[INSTRUÇÕES DAS TAREFAS]:
**a)** Segundo o trecho do documento, em que ano a Reinheitsgebot foi adotada em toda a Alemanha?
**b)** Transcreva a parte do trecho do documento que começa em "Pois bem. A" e segue até "de se distinguir.".

Pois bem. A Reinheitsgebot foi uma lei que estipulava a
matéria prima para a produção da cerveja na Baviera. Água, malte de cevada e
lúpulo eram os únicos ingredientes permitidos na produção da bier (cerveja, em alemão). Claro que houve
quem continuasse produzindo com outros cereais, em pequenas quantidades, só não
podia chamar de bier. A
Reinheitsgebot foi adotada em toda a Alemanha em 1906 e continua em vigor até
hoje, mas foi modificada e é mais uma orientação que propriamente uma lei.
Muitos cervejeiros usam o termo “Lei da Pureza” como selo
de qualidade, como se cerveja de trigo ou de outros cereais fosse de qualidade
inferior. Não é. Mas uma mentira repetida por muitos durante muito tempo, soa
como verdade. E, afinal, a indústria cervejeira alemã não podia perder a
oportunidade de se distinguir.

[DADOS FORNECIDOS]:
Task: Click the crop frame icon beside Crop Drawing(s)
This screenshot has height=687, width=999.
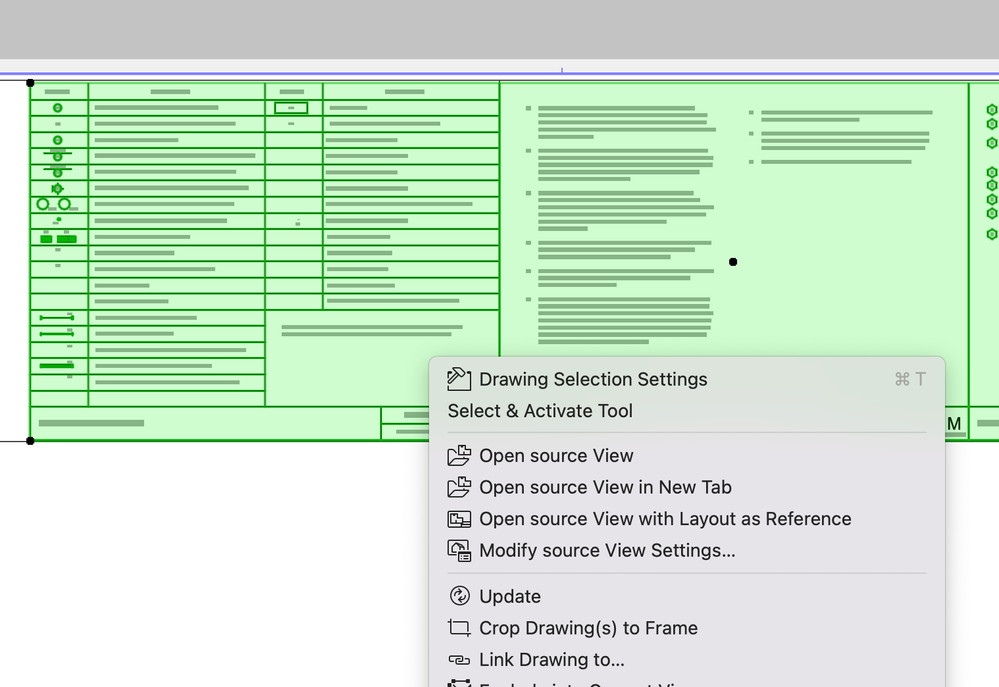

[RESPOSTAS POR TAREFA]:
**a)** Em 1906.

**b)**
Pois bem. A Reinheitsgebot foi uma lei que estipulava a
matéria prima para a produção da cerveja na Baviera. Água, malte de cevada e
lúpulo eram os únicos ingredientes permitidos na produção da bier (cerveja, em alemão). Claro que houve
quem continuasse produzindo com outros cereais, em pequenas quantidades, só não
podia chamar de bier. A
Reinheitsgebot foi adotada em toda a Alemanha em 1906 e continua em vigor até
hoje, mas foi modificada e é mais uma orientação que propriamente uma lei.
Muitos cervejeiros usam o termo “Lei da Pureza” como selo
de qualidade, como se cerveja de trigo ou de outros cereais fosse de qualidade
inferior. Não é. Mas uma mentira repetida por muitos durante muito tempo, soa
como verdade. E, afinal, a indústria cervejeira alemã não podia perder a
oportunidade de se distinguir.